Exporting messages from Gmail with fetchmail and procmail

One of the projects that I am involved in has a requirement of importing all the historical emails from a number of Gmail accounts into another system.  It’s not the most challenging of tasks, but since I spent a bit of time on it, I figured I should blog it here too, just in case a similar need will arise in the future.

In my particular case, I need two different solutions.  One for exporting all of the messages from all folders of all Gmail accounts in question (Gmail for Work).  And the other is for exporting only the messages from the “Sent Mail” folder, which were sent on specific dates.

The solution that I derived is based on the classic tools for this purpose – fetchmail and procmail.  Fetchmail is awesome at fetching emails using all kinds of protocols.  Procmail is amazing at sorting, filtering, and otherwise processing the email messages.

So, here we go.  First of all, we need to tell fetchmail where to get the messages from.  I didn’t want to create to separate configurations for each of my tasks, so I left only the options common between them in the configuration file, and the rest I will be passing as command line arguments, depending on scenario.

Note that I’ve been running these tests from a dedicated environment, where I only had the root user.  You don’t have to run it as root – it’ll work as any other just fine.  Also, keep in mind that I used “/root/fetchmail-test/” folder for my test runs.  You might need to adjust the paths if you have it any different.

Here’s my fetchmail.rc file, which I used to test a single mailbox.  A new “poll” section will go into this file later, for each mailbox that I’ll need to export.

poll imap.gmail.com proto imap:
username "someuser@gmail.com" is root here
password "somepass"
fetchall
keep
ssl

If you are not root, you might need to adjust the second line, replacing “root” with your username. Also, for testing purposes, you can use “fetchlimit 1” instead of “fetchall“.

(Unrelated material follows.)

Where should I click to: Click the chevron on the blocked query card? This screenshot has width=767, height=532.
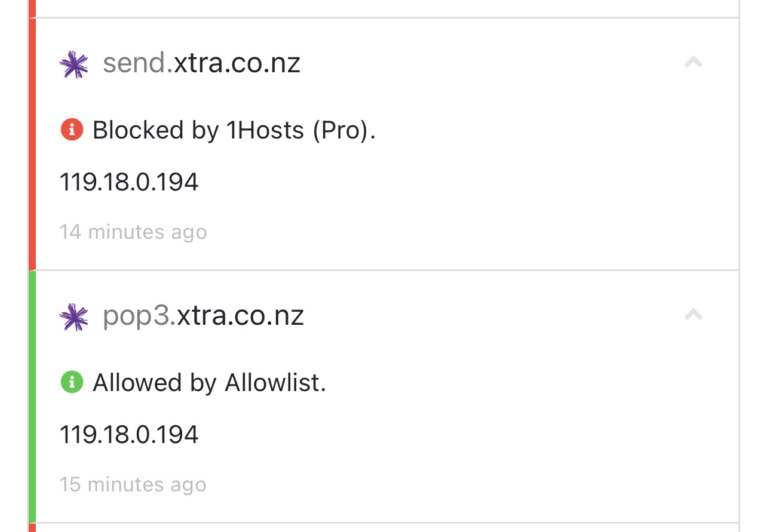click(694, 62)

Now, we need two configuration files for procmail.  The first one is super simple – I’ll use this for simply pushing all downloaded messages into a single giant mbox file.  Here’s the procmail-all.rc:

VERBOSE=0
DEFAULT=/root/fetchmail-test/fetchmail.all.mbox

As you can see, it only defines the verbosity level and the default mailbox.  The second configuration file is a bit more complicated.  I’ll use it for the sent items only.  The sent items folder limit will be done with fetchmail.  But I want to do further is disregard all messages, which were not sent on a specific date.  Here is my procmail-sent.rc:

VERBOSE=0
DEFAULT=/dev/null
:0
* ^Date: .*28 Jul 2016.*|\
^Date: .*27 Jul 2016.*
/root/fetchmail-test/fetchmail.sent.mbox

Again, we have the verbosity level and the default mailbox to save messages to.  Since I want to disregard them unless they match a certain condition, I specify /dev/null.   Then, I specify my condition, which is simply a bunch of regular expressions for the Date header.  Usually, Date header is a not very reliable as different MUAs (Mail User Agents) use different formats, time zones, etc.  In this particular case test results seemed consistent (maybe Gmail fixes the header), and I didn’t have any other more reliable criteria to use.

As you can see, I use a very basic condition for date matching. So, if the Date header matches either “28 Jul 2016” or “27 Jul 2016“, the message is saved in the mbox file, rather than being thrown into the default mailbox.

Now, all I need is a way to tie fetchmail and procmail together, as well as provide some additional options.  For that I created the two one-liner shell scripts, just so that I won’t need to figure out the command line arguments if I look at this whole thing six month later.

Here is the check-all.sh script (multi-line for readability):

#!/bin/bash
fetchmail -f fetchmail.rc \
-r "[Gmail]/All Mail" \
--mda "procmail /root/fetchmail-test/procmail-all.rc"

and here is the check-sent.sh script (multi-line for readability):

#!/bin/bash
fetchmail -f fetchmail.rc \
-r "[Gmail]/Sent Mail" \
--mda "procmail /root/fetchmail-test/procmail-sent.rc"

If you run either one of these scripts, you’ll see the output similar to this:

$ ./check-all.sh
fetchmail: WARNING: Running as root is discouraged.
410 messages for someuser@gmail.comat imap.gmail.com (folder [Gmail]/All Mail).
reading message someuser@gmail.com@gmail-imap.l.google.com:1 of 410 (446 header octets) (222 body octets) not flushed
reading message someuser@gmail.com@gmail-imap.l.google.com:2 of 410 (869 header octets) (230 body octets) not flushed
reading message someuser@gmail.com@gmail-imap.l.google.com:3 of 410 (865 header octets) (230 body octets) not flushed
...

Here are a few resources that you might find helpful:

WTF : The Inner JSON Effect

I’ve seen my share of horrible systems, but I haven’t seen anything this bad:

“So you have ‘customers.json’ and ‘customers.js’. The JSON file is the metadata and the JS file has all the code. So the list of functions in the JSON file tells JDSL to look up those revisions of the JS file to find what functions are available. In this case the actual code is in revisions 568, 899, 900, 901, and so on.”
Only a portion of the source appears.